One of the ways in which governments can become flatter is through citizen engagement, which means decreasing the distance between government and the people using social media, mobile devices and other tools, increasing participation through consultations, surveys and other communication modes and committing to open data that provide citizens and businesses with access to information. Members of the World Economic Forum’s Global Agenda Council on the Future of Government devoted particular attention to the impact of new networks on democratic processes, focusing on citizen engagement. While this issue remains centrally important, the focus has broadened to encompass how the strategies, structures and practices of governments must change in the coming years, and how new information and communication technologies and networks can be leveraged to transform government capacity.
Agility and adaptability are also critical to effective and innovative governments. Successful governments can organize themselves to consolidate public and private resources quickly to address challenges. Governments must also be able to easily transform themselves when specific structures and processes are no longer needed.
This requires an agile workforce made up primarily of highly skilled knowledge workers with broad problem-solving capabilities and equipped with real time data and business intelligence – working in teams and networks, often with private sector partners. Adaptive governments that share services, labour and resources can deliver on their mission in more effective and innovative ways.

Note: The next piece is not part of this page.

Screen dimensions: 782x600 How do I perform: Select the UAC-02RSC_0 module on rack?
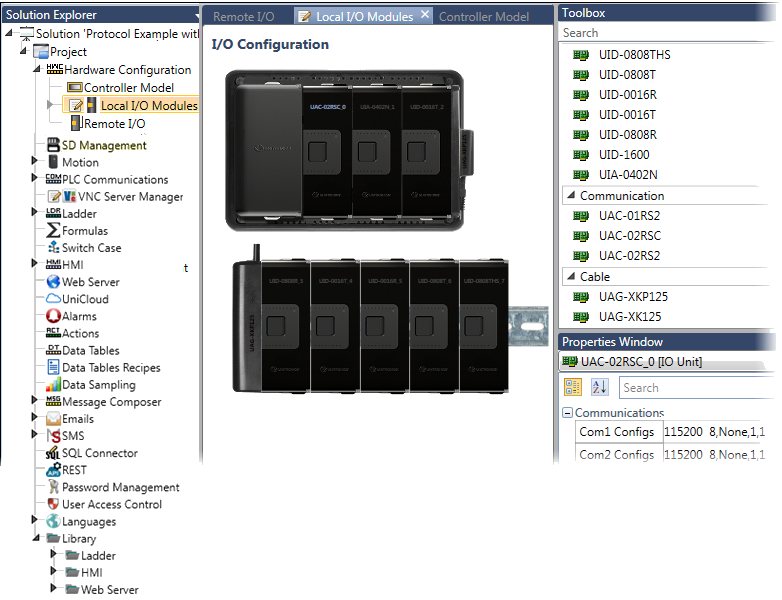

Consequently, governments of the future must be fully tech-enabled with a tech-savvy workforce. Policy, legal and regulatory frameworks and processes must be redesigned to align with the dynamics of the networked world. Information infrastructures must support new modes of collaboration, information and intensive governance. Even in the poorest regions, brilliant examples of service innovation have been driven using cheap mobile and wireless technologies.
Now there are tools and systems that allow citizens to examine government activities and expenditures. At the same time, citizen engagement allows governments to reach out and incorporate the perspectives and ideas of citizens in decision-making and policy-making. Still other governments are building networked relationships between the public and private sectors to solve challenging problems that cannot be addressed by either sector working alone.
An increasing number of countries are building transparency and accountability and driving public and private innovation by information and communication technologies, including social media. It is hoped that our government will also follow this forward-thinking path into the future.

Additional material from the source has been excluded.